A leather purse my grandfather made for me. My sister has one too. He died last year and this purse really reminds me of him. I remember going to the store with him and my sister, and picking out which kit we wanted. The pieces were pre-cut, but he did all this beautiful stampwork on it and sewed the pieces together. Mine has a cat and flowers, and my sister’s has a horse. He gave us little scraps of leather and let us play with the stamping tools which was a lot of fun.

Name your top five books, movies, songs/musical groups, and web sites
(besides Etsy).

I love things that make me go “wow, I wish I could do that!” Books that make me want to write, music I wish I was skilled enough to make. Even though I can’t make exactly those things, I think they inspire my art process somehow.

  • Movies– I love the stop-motion animation of the Brothers Quay. Beautiful, bizarre and wonderful. Lots of old and rusty things.
  • Music– I seem to be really into dreamy layered instrumental music lately. Stuff that’s good to listen to while making art- interesting but not too distracting. My current favorite band is Destroy All Dreamers, from Montreal.

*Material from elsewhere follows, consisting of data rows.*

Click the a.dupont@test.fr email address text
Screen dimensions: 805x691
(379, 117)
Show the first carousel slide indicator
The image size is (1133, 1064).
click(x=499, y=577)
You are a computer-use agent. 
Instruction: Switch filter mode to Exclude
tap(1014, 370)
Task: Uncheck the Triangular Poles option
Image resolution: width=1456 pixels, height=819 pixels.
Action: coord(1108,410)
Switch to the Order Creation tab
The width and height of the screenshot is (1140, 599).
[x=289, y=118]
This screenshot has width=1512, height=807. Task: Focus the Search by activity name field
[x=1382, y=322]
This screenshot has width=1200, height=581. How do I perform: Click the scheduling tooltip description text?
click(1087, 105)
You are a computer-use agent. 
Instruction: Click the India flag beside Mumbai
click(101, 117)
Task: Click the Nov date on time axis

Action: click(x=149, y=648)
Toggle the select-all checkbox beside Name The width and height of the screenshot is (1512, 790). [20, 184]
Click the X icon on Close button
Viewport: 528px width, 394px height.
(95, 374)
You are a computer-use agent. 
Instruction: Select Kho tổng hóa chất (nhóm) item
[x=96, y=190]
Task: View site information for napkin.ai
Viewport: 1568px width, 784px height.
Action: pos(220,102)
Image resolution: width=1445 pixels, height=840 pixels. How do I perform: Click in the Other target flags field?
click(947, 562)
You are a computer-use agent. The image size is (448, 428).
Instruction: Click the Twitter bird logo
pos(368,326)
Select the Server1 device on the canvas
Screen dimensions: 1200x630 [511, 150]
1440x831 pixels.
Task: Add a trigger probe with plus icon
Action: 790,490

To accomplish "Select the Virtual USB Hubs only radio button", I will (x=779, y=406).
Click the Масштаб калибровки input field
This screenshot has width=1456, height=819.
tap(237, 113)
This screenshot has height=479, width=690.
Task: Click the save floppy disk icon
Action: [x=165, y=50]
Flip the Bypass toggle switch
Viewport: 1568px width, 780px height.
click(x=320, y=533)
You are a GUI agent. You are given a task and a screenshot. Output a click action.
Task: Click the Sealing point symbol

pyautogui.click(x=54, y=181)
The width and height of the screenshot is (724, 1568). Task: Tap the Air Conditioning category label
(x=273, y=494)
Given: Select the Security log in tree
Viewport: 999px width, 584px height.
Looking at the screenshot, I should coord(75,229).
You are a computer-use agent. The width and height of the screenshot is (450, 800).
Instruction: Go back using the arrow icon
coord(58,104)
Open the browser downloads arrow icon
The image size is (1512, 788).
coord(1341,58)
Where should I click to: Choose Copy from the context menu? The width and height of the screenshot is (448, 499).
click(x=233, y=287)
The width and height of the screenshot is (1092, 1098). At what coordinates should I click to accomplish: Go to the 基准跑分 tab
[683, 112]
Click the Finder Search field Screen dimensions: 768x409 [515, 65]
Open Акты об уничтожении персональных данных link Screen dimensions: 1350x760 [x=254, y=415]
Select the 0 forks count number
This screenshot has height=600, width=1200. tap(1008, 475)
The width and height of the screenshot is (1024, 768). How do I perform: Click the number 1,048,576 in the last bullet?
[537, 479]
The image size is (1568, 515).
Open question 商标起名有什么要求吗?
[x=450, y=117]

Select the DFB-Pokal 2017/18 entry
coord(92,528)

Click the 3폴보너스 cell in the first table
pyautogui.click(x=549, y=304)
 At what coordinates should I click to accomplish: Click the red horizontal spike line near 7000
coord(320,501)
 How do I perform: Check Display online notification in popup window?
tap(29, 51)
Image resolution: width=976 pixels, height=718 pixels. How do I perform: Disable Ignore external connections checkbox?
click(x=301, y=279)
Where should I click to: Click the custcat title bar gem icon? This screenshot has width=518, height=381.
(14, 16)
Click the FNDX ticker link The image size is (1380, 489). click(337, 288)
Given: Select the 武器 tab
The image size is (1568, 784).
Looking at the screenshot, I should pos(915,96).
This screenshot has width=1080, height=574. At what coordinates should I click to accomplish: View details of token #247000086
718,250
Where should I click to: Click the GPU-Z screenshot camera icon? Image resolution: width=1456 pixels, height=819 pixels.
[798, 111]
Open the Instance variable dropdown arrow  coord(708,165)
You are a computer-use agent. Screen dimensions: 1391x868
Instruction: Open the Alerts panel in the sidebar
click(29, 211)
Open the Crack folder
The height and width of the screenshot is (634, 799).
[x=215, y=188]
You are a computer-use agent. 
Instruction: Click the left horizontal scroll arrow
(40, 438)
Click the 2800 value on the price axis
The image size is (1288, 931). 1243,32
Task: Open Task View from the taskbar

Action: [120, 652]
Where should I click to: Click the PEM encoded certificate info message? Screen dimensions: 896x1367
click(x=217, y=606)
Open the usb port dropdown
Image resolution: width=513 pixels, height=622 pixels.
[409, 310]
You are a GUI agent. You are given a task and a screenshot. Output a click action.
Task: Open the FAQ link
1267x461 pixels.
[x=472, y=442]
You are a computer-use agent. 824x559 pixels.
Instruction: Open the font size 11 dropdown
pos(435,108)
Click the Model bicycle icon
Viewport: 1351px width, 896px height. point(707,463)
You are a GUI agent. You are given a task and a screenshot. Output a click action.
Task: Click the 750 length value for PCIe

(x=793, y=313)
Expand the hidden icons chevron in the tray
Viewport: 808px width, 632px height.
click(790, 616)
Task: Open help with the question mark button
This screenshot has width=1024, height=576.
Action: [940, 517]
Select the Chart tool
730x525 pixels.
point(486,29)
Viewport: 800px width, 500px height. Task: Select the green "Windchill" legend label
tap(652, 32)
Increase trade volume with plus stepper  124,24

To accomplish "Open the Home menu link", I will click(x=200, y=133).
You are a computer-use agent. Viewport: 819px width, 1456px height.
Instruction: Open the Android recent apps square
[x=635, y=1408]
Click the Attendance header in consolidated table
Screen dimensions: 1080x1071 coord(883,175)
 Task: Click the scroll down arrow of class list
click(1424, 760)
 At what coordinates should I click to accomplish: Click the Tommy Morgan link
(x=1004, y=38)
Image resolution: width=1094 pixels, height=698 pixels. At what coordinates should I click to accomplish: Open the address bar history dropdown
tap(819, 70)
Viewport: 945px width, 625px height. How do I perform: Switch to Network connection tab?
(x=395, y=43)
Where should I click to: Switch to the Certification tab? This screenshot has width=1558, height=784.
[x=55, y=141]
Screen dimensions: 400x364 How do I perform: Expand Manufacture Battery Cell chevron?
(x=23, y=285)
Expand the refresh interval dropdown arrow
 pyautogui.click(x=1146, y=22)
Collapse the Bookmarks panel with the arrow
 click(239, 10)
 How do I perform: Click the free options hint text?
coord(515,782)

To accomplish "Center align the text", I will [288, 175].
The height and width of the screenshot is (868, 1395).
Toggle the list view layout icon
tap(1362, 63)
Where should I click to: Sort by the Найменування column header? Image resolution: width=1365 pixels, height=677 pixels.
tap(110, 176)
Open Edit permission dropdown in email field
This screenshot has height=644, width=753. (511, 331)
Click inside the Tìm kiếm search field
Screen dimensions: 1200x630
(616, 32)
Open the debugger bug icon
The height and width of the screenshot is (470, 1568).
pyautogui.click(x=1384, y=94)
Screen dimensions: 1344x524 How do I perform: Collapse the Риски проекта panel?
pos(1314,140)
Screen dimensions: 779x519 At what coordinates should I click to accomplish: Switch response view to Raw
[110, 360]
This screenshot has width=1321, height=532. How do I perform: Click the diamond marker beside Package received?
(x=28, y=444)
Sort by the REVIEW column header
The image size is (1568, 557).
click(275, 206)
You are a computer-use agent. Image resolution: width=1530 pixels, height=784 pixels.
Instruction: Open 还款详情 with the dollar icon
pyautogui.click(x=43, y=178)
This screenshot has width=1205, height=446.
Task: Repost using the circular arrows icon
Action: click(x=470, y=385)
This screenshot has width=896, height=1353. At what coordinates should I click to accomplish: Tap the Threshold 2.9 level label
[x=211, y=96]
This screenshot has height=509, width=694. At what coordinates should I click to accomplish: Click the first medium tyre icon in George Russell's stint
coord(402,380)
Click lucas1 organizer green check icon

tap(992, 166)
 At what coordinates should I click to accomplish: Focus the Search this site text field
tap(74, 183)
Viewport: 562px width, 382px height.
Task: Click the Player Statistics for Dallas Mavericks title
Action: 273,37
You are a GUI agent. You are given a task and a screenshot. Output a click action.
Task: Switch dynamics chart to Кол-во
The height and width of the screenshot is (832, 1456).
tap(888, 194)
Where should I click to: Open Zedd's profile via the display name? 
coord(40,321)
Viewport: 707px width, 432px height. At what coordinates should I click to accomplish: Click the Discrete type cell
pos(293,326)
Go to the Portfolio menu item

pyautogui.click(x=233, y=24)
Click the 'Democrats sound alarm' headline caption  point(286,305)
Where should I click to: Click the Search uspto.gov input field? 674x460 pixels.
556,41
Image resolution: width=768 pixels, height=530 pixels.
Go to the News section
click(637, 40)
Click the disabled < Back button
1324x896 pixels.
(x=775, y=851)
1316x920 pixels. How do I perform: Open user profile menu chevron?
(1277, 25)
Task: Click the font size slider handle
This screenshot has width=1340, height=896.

I also like Godspeed You Black Emperor and Mogwai a lot.
  • Books– Hmm, all I’ve been reading recently is Japanese history and stuff about Buddhist art, for school. I recently re-read the entire Harry Potter series, just for something easy and fun to counteract all the academic reading. I like a lot of Margaret Atwood’s writing. She has a wonderful way of describing things. I also like Philip Pullman’s “His Dark Materials” trilogy.

What do you like most about selling on Etsy?
I love being part of a (virtual) community of people who love to make things, and a (real) community of local sellers too! I think the internet is doing so much to revolutionize the way people make, sell, and view art. I love being able to sell my work directly to people from all over the country. I’ve even made a few sales to people from other countries. I also love buying things from other Etsy sellers- I think it’s important to support my fellow artists.

How do you promote your work? Do you show/sell your work anyplace other than Etsy?
Word of mouth is always good. I always have business cards available at any shows that I sell at. The big thing I want to work on is increasing my online presence- I have a Trunkt portfolio, I’m on a bunch of social networking sites (Indiepublic, Facebook, StumbleUpon), I recently started a blog…It’s a lot to keep up with.
I sell my work at Vix Emporium and Curiosity Shoppe here in Philly, and usually sell at a few craft shows during the year. I’ll be at Art for the Cash Poor this year on June 14-15. I’ll do gallery or coffee shop shows if people contact me and ask me to do it, but I haven’t actively been trying to get that kind of show recently, just because of not having enough time. A lot of my mixed media work is currently being shown at Papercuts & Gluesticks gallery in Rocky River, Ohio.
In ten years I’d like to be…
Still making art. Anything else is extra. A lot of people who go to art school give up after few years because they can’t figure out how to support themselves at it. I don’t know if I’ll ever be able to support myself entirely with my art, but I don’t ever want to stop making things because of that.